GOAL - Copy out the listing word for word, starting at the line that contains "The width and height of the screenshot is (600, 1299)." and ending at the line that contains "Open the Options", both included.

MATERIAL SUPPLIED -
━━━━━━━━━━━━━━━━

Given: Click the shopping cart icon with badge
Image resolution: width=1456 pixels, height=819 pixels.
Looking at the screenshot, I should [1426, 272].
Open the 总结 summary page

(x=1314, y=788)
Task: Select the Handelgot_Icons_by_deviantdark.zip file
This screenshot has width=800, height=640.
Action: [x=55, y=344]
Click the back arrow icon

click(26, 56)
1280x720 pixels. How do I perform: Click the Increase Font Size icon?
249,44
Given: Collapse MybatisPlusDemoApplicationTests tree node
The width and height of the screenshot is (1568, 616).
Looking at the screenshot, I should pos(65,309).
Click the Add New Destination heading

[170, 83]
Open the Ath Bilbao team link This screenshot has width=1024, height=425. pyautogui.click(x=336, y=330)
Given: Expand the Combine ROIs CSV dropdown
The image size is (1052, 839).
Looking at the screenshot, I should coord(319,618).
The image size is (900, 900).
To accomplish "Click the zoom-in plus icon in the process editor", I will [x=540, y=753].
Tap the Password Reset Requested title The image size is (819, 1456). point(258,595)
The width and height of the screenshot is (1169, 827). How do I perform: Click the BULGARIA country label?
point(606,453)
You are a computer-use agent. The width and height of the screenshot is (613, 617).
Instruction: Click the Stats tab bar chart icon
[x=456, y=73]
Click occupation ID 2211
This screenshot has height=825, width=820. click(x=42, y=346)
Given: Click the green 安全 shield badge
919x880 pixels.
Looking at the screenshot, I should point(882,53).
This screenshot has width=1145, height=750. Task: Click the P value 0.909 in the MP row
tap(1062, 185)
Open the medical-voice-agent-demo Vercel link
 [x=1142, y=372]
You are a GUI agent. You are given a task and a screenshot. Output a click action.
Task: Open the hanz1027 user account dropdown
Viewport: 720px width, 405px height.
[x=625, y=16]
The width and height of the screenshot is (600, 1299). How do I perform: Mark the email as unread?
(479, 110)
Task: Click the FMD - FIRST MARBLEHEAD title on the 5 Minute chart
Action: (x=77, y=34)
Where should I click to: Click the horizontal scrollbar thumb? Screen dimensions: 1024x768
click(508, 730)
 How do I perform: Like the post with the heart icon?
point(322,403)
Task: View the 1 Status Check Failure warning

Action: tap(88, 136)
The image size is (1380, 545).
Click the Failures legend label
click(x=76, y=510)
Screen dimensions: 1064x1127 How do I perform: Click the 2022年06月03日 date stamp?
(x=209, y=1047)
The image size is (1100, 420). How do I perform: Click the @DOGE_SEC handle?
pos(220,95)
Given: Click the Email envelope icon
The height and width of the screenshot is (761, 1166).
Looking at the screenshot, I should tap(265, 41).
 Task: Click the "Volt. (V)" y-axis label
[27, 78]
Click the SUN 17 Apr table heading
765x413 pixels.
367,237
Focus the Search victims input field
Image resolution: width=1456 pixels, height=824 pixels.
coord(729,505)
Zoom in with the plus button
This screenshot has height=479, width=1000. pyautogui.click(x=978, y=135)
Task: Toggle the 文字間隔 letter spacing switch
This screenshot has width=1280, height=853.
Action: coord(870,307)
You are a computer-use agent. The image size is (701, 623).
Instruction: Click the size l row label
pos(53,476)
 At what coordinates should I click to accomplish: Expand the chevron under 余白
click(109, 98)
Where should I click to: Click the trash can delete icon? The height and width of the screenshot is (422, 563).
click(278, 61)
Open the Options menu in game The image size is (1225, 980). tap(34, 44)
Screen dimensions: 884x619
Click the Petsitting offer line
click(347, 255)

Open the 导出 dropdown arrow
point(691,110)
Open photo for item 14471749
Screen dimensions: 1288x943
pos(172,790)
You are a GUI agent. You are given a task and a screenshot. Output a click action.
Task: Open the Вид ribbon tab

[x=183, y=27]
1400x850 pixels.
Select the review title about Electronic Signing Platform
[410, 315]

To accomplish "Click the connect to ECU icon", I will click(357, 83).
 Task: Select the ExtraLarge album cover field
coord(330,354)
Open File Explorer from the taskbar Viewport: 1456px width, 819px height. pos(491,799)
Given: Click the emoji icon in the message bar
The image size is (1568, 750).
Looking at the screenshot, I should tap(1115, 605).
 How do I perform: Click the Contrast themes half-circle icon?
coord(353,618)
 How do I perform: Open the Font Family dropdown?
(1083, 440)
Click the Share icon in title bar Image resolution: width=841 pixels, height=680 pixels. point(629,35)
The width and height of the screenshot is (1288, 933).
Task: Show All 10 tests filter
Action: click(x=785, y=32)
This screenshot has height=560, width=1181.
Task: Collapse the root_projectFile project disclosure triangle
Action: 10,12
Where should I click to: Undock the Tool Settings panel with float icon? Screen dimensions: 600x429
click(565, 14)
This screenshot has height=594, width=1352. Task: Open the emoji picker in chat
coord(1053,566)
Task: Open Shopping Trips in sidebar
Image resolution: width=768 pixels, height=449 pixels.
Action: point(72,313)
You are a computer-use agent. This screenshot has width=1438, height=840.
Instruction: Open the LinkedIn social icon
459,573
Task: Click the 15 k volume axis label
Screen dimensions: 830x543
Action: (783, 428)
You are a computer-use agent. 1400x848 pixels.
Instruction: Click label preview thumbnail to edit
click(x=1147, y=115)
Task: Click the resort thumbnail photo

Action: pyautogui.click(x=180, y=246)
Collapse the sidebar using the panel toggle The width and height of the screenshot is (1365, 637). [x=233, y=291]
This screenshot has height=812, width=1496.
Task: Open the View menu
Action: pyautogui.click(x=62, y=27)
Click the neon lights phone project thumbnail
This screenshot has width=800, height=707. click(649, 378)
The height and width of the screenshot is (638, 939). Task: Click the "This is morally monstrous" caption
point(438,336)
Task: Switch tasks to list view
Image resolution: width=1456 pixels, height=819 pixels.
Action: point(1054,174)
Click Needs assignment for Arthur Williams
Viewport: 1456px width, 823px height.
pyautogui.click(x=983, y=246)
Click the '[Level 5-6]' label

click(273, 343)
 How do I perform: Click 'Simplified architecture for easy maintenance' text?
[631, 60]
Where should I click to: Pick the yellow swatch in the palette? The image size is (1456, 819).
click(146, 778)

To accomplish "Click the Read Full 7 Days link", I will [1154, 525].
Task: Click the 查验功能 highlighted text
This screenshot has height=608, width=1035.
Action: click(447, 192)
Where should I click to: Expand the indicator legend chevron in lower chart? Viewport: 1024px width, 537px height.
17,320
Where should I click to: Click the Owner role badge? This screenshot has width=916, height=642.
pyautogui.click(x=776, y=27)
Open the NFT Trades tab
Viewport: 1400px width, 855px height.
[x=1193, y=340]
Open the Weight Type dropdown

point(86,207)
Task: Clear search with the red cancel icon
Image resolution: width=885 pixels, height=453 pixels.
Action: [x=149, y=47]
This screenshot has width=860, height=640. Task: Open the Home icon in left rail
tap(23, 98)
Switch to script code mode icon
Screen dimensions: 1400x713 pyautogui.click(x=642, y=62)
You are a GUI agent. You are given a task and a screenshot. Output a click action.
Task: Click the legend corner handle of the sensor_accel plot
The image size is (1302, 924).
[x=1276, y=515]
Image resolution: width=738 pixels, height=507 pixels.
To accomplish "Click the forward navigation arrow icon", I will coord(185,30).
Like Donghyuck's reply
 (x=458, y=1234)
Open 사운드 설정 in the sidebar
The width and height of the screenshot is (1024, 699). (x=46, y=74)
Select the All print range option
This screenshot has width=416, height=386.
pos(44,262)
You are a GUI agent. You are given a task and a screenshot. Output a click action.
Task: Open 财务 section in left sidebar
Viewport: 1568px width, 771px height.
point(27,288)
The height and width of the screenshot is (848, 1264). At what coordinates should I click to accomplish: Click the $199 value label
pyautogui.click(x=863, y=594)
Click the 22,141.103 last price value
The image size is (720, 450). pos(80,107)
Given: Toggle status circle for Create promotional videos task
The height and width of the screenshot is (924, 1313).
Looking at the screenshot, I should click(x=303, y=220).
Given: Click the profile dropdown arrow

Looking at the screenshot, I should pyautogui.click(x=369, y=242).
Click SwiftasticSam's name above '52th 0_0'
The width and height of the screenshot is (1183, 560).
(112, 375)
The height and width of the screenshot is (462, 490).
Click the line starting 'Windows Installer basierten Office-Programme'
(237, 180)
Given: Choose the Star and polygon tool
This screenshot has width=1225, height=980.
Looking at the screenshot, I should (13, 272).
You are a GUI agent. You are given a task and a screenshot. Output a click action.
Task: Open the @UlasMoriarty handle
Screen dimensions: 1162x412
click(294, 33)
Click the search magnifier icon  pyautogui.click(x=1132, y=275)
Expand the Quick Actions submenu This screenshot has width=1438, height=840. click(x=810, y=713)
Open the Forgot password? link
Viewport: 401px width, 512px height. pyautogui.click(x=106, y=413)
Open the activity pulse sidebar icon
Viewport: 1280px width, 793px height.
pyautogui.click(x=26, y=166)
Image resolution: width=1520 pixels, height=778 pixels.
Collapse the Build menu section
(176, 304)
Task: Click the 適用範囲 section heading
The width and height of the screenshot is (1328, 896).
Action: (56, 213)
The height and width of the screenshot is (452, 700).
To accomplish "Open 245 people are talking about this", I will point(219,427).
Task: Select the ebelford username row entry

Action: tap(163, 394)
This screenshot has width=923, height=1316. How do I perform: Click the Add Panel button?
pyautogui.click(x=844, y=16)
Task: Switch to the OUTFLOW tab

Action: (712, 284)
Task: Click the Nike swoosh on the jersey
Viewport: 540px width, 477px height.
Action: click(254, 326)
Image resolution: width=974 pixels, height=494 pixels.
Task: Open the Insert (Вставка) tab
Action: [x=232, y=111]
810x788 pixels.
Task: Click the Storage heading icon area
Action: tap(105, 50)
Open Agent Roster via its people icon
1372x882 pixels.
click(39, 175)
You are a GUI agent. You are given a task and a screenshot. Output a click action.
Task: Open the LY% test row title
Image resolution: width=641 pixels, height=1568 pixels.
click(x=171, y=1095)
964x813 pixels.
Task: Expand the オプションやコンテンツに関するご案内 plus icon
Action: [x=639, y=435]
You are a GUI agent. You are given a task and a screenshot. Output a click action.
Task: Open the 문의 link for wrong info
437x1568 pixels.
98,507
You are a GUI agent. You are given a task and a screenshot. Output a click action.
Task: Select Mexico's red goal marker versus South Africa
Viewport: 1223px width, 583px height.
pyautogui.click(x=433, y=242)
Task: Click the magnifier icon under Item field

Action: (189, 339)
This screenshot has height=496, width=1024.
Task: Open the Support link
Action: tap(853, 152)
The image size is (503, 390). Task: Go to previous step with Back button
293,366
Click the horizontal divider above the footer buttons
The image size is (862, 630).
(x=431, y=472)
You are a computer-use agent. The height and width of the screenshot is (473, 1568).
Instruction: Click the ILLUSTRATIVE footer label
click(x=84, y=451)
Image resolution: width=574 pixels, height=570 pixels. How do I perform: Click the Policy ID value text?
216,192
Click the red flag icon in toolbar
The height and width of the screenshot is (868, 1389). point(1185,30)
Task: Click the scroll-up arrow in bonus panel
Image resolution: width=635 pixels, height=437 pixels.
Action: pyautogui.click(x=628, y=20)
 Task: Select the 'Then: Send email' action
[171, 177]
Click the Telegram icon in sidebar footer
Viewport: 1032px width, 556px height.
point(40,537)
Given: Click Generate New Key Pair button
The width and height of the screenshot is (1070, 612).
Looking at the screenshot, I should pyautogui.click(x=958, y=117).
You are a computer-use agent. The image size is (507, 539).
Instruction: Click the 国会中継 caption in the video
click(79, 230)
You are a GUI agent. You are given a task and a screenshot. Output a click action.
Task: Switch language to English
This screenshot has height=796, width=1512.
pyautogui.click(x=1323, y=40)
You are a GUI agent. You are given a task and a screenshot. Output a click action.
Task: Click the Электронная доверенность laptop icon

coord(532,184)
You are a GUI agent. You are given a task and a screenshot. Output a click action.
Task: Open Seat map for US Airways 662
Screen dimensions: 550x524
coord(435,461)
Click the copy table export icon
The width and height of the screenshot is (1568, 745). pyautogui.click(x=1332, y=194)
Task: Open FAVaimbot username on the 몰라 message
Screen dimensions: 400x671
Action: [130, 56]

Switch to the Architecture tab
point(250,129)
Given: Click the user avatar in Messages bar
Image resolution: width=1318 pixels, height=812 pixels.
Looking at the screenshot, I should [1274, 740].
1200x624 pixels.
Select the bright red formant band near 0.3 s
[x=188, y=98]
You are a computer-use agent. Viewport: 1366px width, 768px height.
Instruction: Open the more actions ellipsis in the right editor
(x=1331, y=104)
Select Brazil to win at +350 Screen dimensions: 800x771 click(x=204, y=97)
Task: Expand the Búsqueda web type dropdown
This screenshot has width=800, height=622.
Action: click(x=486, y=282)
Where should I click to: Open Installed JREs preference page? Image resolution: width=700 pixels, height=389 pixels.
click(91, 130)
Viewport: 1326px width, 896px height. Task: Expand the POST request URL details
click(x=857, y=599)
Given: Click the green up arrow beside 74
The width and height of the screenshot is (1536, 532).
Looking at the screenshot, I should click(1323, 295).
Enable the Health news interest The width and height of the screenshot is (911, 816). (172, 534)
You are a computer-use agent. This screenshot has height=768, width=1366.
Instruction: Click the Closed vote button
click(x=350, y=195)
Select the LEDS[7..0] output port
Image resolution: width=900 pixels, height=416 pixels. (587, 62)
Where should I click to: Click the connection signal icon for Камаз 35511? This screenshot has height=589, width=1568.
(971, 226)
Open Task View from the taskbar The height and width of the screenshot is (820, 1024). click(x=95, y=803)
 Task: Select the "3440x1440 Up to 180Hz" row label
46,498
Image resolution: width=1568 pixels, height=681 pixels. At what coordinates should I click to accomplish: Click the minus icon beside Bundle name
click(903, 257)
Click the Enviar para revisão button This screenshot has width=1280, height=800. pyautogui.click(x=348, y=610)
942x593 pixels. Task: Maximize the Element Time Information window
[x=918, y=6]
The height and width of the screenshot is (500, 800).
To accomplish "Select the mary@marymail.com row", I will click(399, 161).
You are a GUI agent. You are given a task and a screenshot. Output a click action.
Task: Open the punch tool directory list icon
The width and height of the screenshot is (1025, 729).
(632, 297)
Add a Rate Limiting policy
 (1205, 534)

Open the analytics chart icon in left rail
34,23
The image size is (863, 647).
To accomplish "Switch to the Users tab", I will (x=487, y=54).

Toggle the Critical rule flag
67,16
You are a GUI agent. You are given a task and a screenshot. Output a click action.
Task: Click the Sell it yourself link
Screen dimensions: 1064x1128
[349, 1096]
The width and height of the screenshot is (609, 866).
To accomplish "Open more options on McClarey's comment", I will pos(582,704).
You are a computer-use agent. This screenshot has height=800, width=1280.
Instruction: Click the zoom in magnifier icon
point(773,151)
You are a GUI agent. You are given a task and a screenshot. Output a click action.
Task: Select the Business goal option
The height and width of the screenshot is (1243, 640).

━━━━━━━━━━━━━━━━

TASK OUTPUT -
The width and height of the screenshot is (600, 1299). How do I perform: Mark the email as unread?
(479, 110)
Task: Click the FMD - FIRST MARBLEHEAD title on the 5 Minute chart
Action: (x=77, y=34)
Where should I click to: Click the horizontal scrollbar thumb? Screen dimensions: 1024x768
click(508, 730)
 How do I perform: Like the post with the heart icon?
point(322,403)
Task: View the 1 Status Check Failure warning

Action: tap(88, 136)
The image size is (1380, 545).
Click the Failures legend label
click(x=76, y=510)
Screen dimensions: 1064x1127 How do I perform: Click the 2022年06月03日 date stamp?
(x=209, y=1047)
The image size is (1100, 420). How do I perform: Click the @DOGE_SEC handle?
pos(220,95)
Given: Click the Email envelope icon
The height and width of the screenshot is (761, 1166).
Looking at the screenshot, I should tap(265, 41).
 Task: Click the "Volt. (V)" y-axis label
[27, 78]
Click the SUN 17 Apr table heading
765x413 pixels.
367,237
Focus the Search victims input field
Image resolution: width=1456 pixels, height=824 pixels.
coord(729,505)
Zoom in with the plus button
This screenshot has height=479, width=1000. pyautogui.click(x=978, y=135)
Task: Toggle the 文字間隔 letter spacing switch
This screenshot has width=1280, height=853.
Action: coord(870,307)
You are a computer-use agent. The image size is (701, 623).
Instruction: Click the size l row label
pos(53,476)
 At what coordinates should I click to accomplish: Expand the chevron under 余白
click(109, 98)
Where should I click to: Click the trash can delete icon? The height and width of the screenshot is (422, 563).
click(278, 61)
Open the Options menu in game The image size is (1225, 980). tap(34, 44)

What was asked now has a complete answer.